Today I have been thinking of how very lucky we have been to have Marshall as a part of our lives. He taught us more goodness and heavenly thoughts than I ever would have learned without his influence and without our experience. And for everyone who taught and continues to teach us how much good there still is in the world even when it looks so bleak.

I took a break from blogging for a while to try and process my very heavy grief. I was encouraged to blog or journal some more last month in a grief class I was taking and still haven't touched it until now. One of the thoughts I appreciated most from that class is,

                               "Every one can master grief save those who have it"

I will not be able to master my grief, but people keep telling me it will get better.
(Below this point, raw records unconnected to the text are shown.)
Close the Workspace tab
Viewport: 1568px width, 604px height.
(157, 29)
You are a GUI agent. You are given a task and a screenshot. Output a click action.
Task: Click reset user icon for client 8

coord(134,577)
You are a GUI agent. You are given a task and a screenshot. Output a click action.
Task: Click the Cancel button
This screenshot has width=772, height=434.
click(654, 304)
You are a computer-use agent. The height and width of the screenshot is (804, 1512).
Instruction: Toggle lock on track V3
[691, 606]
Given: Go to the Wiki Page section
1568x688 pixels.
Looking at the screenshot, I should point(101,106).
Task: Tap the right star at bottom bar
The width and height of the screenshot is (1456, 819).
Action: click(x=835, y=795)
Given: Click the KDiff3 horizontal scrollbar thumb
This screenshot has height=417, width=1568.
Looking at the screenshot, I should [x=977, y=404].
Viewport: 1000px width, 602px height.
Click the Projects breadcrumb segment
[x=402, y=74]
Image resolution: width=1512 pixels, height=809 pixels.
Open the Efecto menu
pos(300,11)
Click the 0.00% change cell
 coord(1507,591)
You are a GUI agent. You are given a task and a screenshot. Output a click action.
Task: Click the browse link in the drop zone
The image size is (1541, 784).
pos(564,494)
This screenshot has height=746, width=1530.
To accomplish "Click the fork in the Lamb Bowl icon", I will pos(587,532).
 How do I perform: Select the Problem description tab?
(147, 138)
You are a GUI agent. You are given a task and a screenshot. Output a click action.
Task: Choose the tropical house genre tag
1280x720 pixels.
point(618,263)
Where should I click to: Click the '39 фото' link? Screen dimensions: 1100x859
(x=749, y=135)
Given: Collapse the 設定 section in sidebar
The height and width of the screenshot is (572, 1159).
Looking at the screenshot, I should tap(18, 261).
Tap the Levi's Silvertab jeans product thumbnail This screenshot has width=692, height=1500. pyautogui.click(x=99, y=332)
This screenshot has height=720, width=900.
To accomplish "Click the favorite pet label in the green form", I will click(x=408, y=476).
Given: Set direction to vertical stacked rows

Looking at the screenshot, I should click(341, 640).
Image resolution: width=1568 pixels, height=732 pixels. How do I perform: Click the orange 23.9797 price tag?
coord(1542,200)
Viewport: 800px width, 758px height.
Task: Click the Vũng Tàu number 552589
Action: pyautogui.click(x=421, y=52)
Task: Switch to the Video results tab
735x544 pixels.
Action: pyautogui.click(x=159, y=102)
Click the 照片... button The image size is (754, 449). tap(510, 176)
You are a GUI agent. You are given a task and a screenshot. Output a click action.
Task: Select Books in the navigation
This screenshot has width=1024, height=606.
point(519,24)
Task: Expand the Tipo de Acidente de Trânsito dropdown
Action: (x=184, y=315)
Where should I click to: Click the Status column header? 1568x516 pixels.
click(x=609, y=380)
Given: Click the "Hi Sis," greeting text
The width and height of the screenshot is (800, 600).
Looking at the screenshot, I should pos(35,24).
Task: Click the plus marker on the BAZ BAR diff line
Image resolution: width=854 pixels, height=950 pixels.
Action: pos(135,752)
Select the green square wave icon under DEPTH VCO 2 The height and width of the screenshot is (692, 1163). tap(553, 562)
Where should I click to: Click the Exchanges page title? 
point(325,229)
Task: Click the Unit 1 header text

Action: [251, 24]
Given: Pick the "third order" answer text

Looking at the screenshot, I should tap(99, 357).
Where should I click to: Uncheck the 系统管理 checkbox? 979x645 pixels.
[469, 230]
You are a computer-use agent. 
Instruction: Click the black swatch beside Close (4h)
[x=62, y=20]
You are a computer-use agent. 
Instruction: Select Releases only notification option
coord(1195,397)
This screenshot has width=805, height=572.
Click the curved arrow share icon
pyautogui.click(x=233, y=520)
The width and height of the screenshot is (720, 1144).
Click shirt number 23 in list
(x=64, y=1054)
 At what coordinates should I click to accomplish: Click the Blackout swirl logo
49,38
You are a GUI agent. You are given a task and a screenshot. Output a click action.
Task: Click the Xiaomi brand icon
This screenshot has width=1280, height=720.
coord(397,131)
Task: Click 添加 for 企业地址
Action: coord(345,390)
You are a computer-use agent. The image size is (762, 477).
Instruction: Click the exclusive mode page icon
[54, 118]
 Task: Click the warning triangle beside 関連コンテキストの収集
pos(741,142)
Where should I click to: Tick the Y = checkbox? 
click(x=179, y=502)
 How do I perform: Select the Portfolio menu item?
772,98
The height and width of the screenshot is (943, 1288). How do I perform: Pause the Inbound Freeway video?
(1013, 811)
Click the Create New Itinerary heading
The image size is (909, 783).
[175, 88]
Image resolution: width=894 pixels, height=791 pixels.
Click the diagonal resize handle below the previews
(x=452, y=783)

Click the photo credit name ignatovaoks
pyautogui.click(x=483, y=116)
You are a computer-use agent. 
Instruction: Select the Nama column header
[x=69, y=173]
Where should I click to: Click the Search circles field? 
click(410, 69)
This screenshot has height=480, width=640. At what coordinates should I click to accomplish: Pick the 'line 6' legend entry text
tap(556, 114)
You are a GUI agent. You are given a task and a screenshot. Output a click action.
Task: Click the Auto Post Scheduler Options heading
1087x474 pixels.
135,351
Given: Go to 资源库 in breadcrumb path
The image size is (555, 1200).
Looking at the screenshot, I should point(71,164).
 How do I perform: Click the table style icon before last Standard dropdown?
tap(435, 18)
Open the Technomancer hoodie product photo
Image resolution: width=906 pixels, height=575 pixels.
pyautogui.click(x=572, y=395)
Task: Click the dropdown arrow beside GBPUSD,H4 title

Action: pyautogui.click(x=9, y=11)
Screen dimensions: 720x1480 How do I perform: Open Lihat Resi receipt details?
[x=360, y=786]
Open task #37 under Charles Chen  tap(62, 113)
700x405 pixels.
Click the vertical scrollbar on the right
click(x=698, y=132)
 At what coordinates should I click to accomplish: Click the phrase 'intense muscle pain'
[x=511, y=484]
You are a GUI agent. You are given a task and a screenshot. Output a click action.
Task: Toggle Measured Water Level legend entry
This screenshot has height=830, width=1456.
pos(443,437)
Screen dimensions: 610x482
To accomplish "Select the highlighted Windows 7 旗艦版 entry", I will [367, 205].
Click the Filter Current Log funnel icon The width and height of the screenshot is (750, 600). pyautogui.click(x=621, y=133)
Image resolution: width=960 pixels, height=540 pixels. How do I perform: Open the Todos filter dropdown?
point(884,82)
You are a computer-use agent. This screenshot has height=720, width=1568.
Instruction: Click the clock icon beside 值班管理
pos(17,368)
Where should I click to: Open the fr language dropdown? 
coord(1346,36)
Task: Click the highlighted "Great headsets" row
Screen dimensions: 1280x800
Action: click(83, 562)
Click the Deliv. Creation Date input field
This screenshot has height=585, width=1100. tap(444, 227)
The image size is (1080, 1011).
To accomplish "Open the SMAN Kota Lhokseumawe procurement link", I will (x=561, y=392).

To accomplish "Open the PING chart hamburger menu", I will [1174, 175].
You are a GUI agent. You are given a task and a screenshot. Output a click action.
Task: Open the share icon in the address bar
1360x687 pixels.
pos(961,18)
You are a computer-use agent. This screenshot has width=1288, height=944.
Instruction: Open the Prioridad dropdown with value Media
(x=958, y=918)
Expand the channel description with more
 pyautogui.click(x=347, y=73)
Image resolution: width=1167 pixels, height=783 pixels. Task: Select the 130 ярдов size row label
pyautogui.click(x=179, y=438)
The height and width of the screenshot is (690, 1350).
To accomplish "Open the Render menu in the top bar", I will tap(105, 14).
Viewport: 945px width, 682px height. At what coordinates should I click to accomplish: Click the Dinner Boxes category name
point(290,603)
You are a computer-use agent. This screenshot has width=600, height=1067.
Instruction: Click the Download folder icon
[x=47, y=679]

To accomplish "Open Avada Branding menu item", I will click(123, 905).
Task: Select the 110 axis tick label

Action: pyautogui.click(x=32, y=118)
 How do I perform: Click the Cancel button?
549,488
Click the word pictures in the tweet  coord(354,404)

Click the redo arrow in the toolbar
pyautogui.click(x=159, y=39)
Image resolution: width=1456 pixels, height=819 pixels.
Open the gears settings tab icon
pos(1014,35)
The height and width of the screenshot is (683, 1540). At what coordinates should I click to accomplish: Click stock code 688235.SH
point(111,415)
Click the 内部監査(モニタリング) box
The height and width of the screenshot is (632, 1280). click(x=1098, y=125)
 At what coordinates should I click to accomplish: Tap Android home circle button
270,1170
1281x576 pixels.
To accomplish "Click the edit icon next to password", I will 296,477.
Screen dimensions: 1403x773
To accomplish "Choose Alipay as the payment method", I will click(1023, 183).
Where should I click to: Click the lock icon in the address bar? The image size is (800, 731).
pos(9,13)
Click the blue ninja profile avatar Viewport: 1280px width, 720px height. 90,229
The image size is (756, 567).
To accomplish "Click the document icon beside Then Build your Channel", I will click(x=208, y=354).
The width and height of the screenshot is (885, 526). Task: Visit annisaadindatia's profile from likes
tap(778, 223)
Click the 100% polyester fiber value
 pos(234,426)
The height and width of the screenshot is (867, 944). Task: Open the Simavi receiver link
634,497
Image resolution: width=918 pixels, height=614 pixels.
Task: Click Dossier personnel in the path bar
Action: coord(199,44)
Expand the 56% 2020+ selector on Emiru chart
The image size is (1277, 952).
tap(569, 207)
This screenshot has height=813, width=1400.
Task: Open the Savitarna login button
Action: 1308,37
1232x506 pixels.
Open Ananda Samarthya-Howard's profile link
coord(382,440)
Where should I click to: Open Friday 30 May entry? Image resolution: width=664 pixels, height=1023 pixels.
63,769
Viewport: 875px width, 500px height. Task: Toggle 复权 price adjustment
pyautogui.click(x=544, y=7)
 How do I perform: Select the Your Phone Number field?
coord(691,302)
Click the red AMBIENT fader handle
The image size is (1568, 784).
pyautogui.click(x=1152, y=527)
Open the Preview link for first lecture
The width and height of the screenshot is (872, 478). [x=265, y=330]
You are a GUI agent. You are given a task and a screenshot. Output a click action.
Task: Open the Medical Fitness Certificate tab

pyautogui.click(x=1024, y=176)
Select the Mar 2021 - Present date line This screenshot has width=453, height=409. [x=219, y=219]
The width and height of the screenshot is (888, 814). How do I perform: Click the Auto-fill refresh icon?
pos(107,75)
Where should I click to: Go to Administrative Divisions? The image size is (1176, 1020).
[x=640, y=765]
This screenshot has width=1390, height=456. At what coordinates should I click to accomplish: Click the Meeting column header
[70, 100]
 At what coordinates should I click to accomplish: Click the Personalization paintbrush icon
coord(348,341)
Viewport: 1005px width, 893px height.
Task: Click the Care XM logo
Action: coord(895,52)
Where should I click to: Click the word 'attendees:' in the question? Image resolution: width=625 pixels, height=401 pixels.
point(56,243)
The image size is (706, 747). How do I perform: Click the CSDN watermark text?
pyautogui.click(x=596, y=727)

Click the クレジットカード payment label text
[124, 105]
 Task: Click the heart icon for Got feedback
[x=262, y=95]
Four months tomorrow. Today was the day he barely survived those four months ago. His ringtone whenever anyone called was, "This is my fight song". The last lyrics of that song still ring inside my head often, "I've still got a lot of fight left in me" because I do. Now I need to find that cause I am passionate for to fight about. Is it still curing leukemia? Is it something different? These and many, many questions are things I am discovering.

I'm grateful Marshall changed the name of this blog to Life Reinvented. I really have to reinvent my whole life now that he has passed on. My dreams are not the same and my plans are definitely not the same. My life and purpose used to revolve around my husband and the leukemia. Even both of my jobs I am able to work from any internet location so when we traveled for his treatments I could still work from whatever location we were in. Now that all that has changed, I find myself lost. Honestly, I am just trying to find myself and figure out who I am now. I am trying to reinvent my life. It doesn't work to jump to the WHY and get back to the normal. I am told new life will emerge, but I haven't seen it yet.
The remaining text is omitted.